POIROTS ERSTER FALL...
Als Mrs Emily Inglethorp, die Eigentümerin von Styles Court, ermordet wird, ist für alle klar, wer der Mörder ist. Doch Hercule Poirot schöpft Verdacht. Er wirbelt alles durcheinander, bis er auf ein Beweisstück stößt, das zeigt, wie gerissen der wahre Täter ist. (Verlagsbeschreibung)
Wer hat die wohlhabende Mrs Emily Inglethorp auf ihrem Landgut Styles Court vergiftet? Ihr Ehemann Alfred, der es scheinbar auf das Erbe abgesehen hat? Doch auch ihre Stiefsöhne oder die launische Haushälterin könnten die Mörder sein. In seinem ersten Fall nimmt Hercule Poirot alle Bewohner von Styles gründlich unter die Lupe, bis er das fehlende Glied in der Kette gefunden hat.
Dies ist nicht nur Poirots erster Fall, sondern auch Agatha Christies Debütroman. Er spielt im Jahr 1917 auf dem englischen Landgut Styles. Lieutenant Arthur Hastings kehrt nach einer Verletzung im Krieg nach England zurück und besucht dort seinen Freund John Cavendish, der mit seiner Frau Mary sowie mit seinem Bruder auf Gut Styles lebt, das seiner verwitweten Stiefmutter Emily Inglethorp gehört. Die 70-Jährige hat erst vor Kurzem den deutlich jüngeren Alfred Inglethorp geheiratet, den die anderen Familienmitglieder nicht ausstehen können und als Erbschleicher betrachten. In einer tragischen Nacht hat Mrs. Inglethorp schwere Krämpfe. Die Angehörigen brechen die verschlossene Zimmertür auf und hören die Sterbende ein letztes Wort sagen: den Namen ihres Mannes. Der hinzugerufene Hausarzt ist der Überzeugung, dass Mrs. Inglethorp einer Strychnin-Vergiftung zum Opfer fiel. Doch wer war es?

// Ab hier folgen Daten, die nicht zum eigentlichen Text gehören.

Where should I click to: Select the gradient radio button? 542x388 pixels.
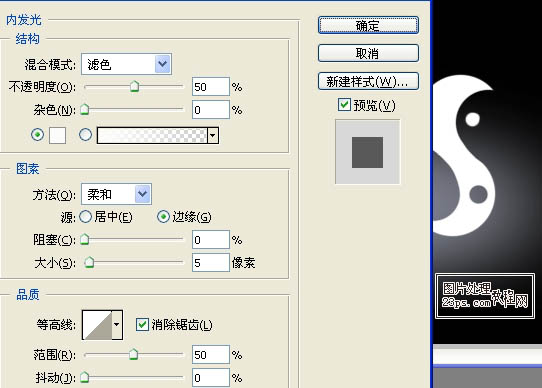85,135
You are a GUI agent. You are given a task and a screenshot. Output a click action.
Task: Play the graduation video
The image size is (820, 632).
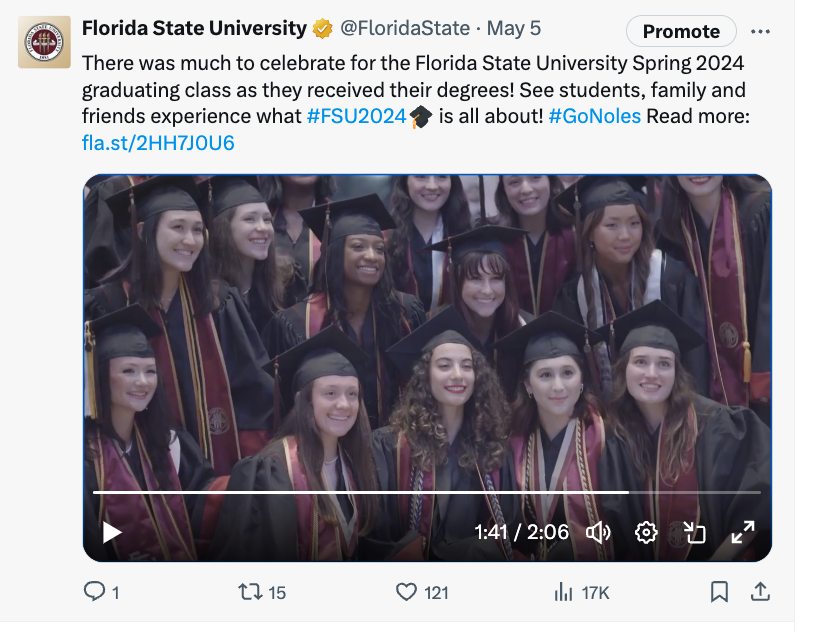point(113,533)
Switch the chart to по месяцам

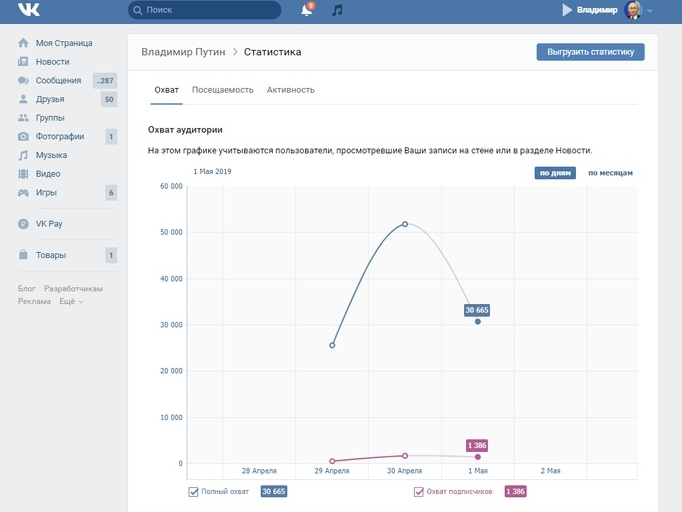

Wie Hastings bekannt ist, sind belgische Flüchtlinge im Dorf untergekommen - unter ihnen auch der berühmte Detektiv Hercule Poirot, den Hastings sehr zu schätzen weiß. Er sucht ihn auf und berichtet ihm von den mysteriösen Vorfällen auf Gut Styles. Poirots Neugierde ist geweckt, und er beginnt auf seine sehr eigene Weise zu ermitteln. Hastings kann bei Weitem nicht alle Schritte nachvollziehen, die Poirot unternimmt, und auch dessen Äußerungen sind für ihn nicht alle verständlich. Zudem nimmt er es dem belgischen Detektiv übel, dass er ihn nicht in alle Erkenntnisse einweiht. Doch trotz aller Bemühungen bleibt es bis zum Schluss spannend, ob es Poirot gelingt, das letzte Glied in der Kette zu finden und den Fall zu klären.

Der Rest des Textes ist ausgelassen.